• [Exercise directions]:
Recast every line of the data below as a numbered list, leaving out any blank lines.

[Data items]

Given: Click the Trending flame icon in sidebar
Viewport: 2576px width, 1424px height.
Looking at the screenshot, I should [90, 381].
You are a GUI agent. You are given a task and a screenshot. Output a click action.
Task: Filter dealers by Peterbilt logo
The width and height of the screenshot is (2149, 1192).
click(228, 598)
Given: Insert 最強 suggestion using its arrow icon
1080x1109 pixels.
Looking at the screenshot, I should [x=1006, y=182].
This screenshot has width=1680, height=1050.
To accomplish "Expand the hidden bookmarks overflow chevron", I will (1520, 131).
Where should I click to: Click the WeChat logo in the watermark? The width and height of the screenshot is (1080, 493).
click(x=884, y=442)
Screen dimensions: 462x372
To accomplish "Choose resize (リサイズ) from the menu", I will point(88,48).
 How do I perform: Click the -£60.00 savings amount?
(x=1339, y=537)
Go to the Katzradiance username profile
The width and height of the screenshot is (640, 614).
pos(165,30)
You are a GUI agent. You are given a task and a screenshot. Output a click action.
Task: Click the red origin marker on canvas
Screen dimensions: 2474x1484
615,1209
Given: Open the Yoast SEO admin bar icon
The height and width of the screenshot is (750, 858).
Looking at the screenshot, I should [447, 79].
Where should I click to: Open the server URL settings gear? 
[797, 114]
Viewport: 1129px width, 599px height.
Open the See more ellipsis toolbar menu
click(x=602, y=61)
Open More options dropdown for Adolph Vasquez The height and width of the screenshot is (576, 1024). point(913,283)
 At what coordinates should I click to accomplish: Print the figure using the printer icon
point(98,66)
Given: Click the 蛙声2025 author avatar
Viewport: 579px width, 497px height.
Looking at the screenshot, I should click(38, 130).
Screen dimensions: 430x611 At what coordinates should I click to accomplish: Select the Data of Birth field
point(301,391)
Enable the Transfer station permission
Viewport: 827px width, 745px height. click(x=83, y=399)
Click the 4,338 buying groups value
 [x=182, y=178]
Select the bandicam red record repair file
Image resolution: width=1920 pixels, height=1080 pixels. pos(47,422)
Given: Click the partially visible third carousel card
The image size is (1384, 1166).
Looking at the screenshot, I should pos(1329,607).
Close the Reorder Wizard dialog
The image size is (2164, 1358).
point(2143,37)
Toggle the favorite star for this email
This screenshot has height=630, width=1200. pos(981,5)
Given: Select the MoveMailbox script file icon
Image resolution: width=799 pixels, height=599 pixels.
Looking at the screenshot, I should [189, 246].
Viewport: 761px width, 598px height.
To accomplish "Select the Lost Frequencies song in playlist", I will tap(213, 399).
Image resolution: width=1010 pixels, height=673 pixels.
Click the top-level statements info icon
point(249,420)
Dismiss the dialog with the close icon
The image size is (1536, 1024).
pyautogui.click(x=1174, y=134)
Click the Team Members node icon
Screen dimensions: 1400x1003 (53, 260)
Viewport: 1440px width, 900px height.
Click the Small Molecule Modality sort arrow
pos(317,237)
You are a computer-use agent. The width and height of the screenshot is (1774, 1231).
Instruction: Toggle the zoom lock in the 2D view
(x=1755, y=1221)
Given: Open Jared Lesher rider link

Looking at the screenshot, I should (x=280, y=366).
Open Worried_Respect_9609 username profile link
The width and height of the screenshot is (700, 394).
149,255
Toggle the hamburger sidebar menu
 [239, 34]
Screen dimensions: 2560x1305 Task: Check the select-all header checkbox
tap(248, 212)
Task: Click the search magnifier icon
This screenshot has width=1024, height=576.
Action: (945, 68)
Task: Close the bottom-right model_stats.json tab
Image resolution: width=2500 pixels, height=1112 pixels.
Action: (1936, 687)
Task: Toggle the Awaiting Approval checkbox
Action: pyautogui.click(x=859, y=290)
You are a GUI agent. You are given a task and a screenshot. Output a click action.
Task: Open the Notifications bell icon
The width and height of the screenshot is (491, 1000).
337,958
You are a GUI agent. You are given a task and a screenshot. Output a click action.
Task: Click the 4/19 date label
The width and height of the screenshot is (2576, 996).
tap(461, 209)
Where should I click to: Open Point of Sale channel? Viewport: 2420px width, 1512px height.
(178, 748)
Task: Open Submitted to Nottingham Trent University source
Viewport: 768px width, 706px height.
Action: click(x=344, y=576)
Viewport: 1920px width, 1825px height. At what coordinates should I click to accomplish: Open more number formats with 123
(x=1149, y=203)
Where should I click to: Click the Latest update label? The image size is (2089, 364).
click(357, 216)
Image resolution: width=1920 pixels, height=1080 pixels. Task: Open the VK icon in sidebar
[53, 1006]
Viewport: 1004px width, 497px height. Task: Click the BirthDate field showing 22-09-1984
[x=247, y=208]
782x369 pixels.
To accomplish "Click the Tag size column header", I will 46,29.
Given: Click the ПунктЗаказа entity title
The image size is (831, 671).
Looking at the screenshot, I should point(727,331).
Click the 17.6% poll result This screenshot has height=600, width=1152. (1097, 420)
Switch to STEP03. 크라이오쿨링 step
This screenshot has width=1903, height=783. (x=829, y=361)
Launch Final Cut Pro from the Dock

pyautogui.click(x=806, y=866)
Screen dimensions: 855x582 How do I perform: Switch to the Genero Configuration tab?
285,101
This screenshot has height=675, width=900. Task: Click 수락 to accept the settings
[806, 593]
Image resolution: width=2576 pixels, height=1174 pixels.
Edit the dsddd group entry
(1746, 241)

• [Worked answer]:
1. Given: Click the Trending flame icon in sidebar
2. Viewport: 2576px width, 1424px height.
3. Looking at the screenshot, I should [90, 381].
4. You are a GUI agent. You are given a task and a screenshot. Output a click action.
5. Task: Filter dealers by Peterbilt logo
6. The width and height of the screenshot is (2149, 1192).
7. click(228, 598)
8. Given: Insert 最強 suggestion using its arrow icon
9. 1080x1109 pixels.
10. Looking at the screenshot, I should [x=1006, y=182].
11. This screenshot has width=1680, height=1050.
12. To accomplish "Expand the hidden bookmarks overflow chevron", I will (1520, 131).
13. Where should I click to: Click the WeChat logo in the watermark? The width and height of the screenshot is (1080, 493).
14. click(x=884, y=442)
15. Screen dimensions: 462x372
16. To accomplish "Choose resize (リサイズ) from the menu", I will point(88,48).
17.  How do I perform: Click the -£60.00 savings amount?
18. (x=1339, y=537)
19. Go to the Katzradiance username profile
20. The width and height of the screenshot is (640, 614).
21. pos(165,30)
22. You are a GUI agent. You are given a task and a screenshot. Output a click action.
23. Task: Click the red origin marker on canvas
24. Screen dimensions: 2474x1484
25. 615,1209
26. Given: Open the Yoast SEO admin bar icon
27. The height and width of the screenshot is (750, 858).
28. Looking at the screenshot, I should [447, 79].
29. Where should I click to: Open the server URL settings gear? 
30. [797, 114]
31. Viewport: 1129px width, 599px height.
32. Open the See more ellipsis toolbar menu
33. click(x=602, y=61)
34. Open More options dropdown for Adolph Vasquez The height and width of the screenshot is (576, 1024). point(913,283)
35.  At what coordinates should I click to accomplish: Print the figure using the printer icon
36. point(98,66)
37. Given: Click the 蛙声2025 author avatar
38. Viewport: 579px width, 497px height.
39. Looking at the screenshot, I should click(38, 130).
40. Screen dimensions: 430x611 At what coordinates should I click to accomplish: Select the Data of Birth field
41. point(301,391)
42. Enable the Transfer station permission
43. Viewport: 827px width, 745px height. click(x=83, y=399)
44. Click the 4,338 buying groups value
45.  [x=182, y=178]
46. Select the bandicam red record repair file
47. Image resolution: width=1920 pixels, height=1080 pixels. pos(47,422)
48. Given: Click the partially visible third carousel card
49. The image size is (1384, 1166).
50. Looking at the screenshot, I should pos(1329,607).
51. Close the Reorder Wizard dialog
52. The image size is (2164, 1358).
53. point(2143,37)
54. Toggle the favorite star for this email
55. This screenshot has height=630, width=1200. pos(981,5)
56. Given: Select the MoveMailbox script file icon
57. Image resolution: width=799 pixels, height=599 pixels.
58. Looking at the screenshot, I should [189, 246].
59. Viewport: 761px width, 598px height.
60. To accomplish "Select the Lost Frequencies song in playlist", I will tap(213, 399).
61. Image resolution: width=1010 pixels, height=673 pixels.
62. Click the top-level statements info icon
63. point(249,420)
64. Dismiss the dialog with the close icon
65. The image size is (1536, 1024).
66. pyautogui.click(x=1174, y=134)
67. Click the Team Members node icon
68. Screen dimensions: 1400x1003 (53, 260)
69. Viewport: 1440px width, 900px height.
70. Click the Small Molecule Modality sort arrow
71. pos(317,237)
72. You are a computer-use agent. The width and height of the screenshot is (1774, 1231).
73. Instruction: Toggle the zoom lock in the 2D view
74. (x=1755, y=1221)
75. Given: Open Jared Lesher rider link
76. Looking at the screenshot, I should (x=280, y=366).
77. Open Worried_Respect_9609 username profile link
78. The width and height of the screenshot is (700, 394).
79. 149,255
80. Toggle the hamburger sidebar menu
81.  [239, 34]
82. Screen dimensions: 2560x1305 Task: Check the select-all header checkbox
83. tap(248, 212)
84. Task: Click the search magnifier icon
85. This screenshot has width=1024, height=576.
86. Action: (945, 68)
87. Task: Close the bottom-right model_stats.json tab
88. Image resolution: width=2500 pixels, height=1112 pixels.
89. Action: (1936, 687)
90. Task: Toggle the Awaiting Approval checkbox
91. Action: pyautogui.click(x=859, y=290)
92. You are a GUI agent. You are given a task and a screenshot. Output a click action.
93. Task: Open the Notifications bell icon
94. The width and height of the screenshot is (491, 1000).
95. 337,958
96. You are a GUI agent. You are given a task and a screenshot. Output a click action.
97. Task: Click the 4/19 date label
98. The width and height of the screenshot is (2576, 996).
99. tap(461, 209)
100. Where should I click to: Open Point of Sale channel? Viewport: 2420px width, 1512px height.
101. (178, 748)
102. Task: Open Submitted to Nottingham Trent University source
103. Viewport: 768px width, 706px height.
104. Action: click(x=344, y=576)
105. Viewport: 1920px width, 1825px height. At what coordinates should I click to accomplish: Open more number formats with 123
106. (x=1149, y=203)
107. Where should I click to: Click the Latest update label? The image size is (2089, 364).
108. click(357, 216)
109. Image resolution: width=1920 pixels, height=1080 pixels. Task: Open the VK icon in sidebar
110. [53, 1006]
111. Viewport: 1004px width, 497px height. Task: Click the BirthDate field showing 22-09-1984
112. [x=247, y=208]
113. 782x369 pixels.
114. To accomplish "Click the Tag size column header", I will 46,29.
115. Given: Click the ПунктЗаказа entity title
116. The image size is (831, 671).
117. Looking at the screenshot, I should point(727,331).
118. Click the 17.6% poll result This screenshot has height=600, width=1152. (1097, 420)
119. Switch to STEP03. 크라이오쿨링 step
120. This screenshot has width=1903, height=783. (x=829, y=361)
121. Launch Final Cut Pro from the Dock
122. pyautogui.click(x=806, y=866)
123. Screen dimensions: 855x582 How do I perform: Switch to the Genero Configuration tab?
124. 285,101
125. This screenshot has height=675, width=900. Task: Click 수락 to accept the settings
126. [806, 593]
127. Image resolution: width=2576 pixels, height=1174 pixels.
128. Edit the dsddd group entry
129. (1746, 241)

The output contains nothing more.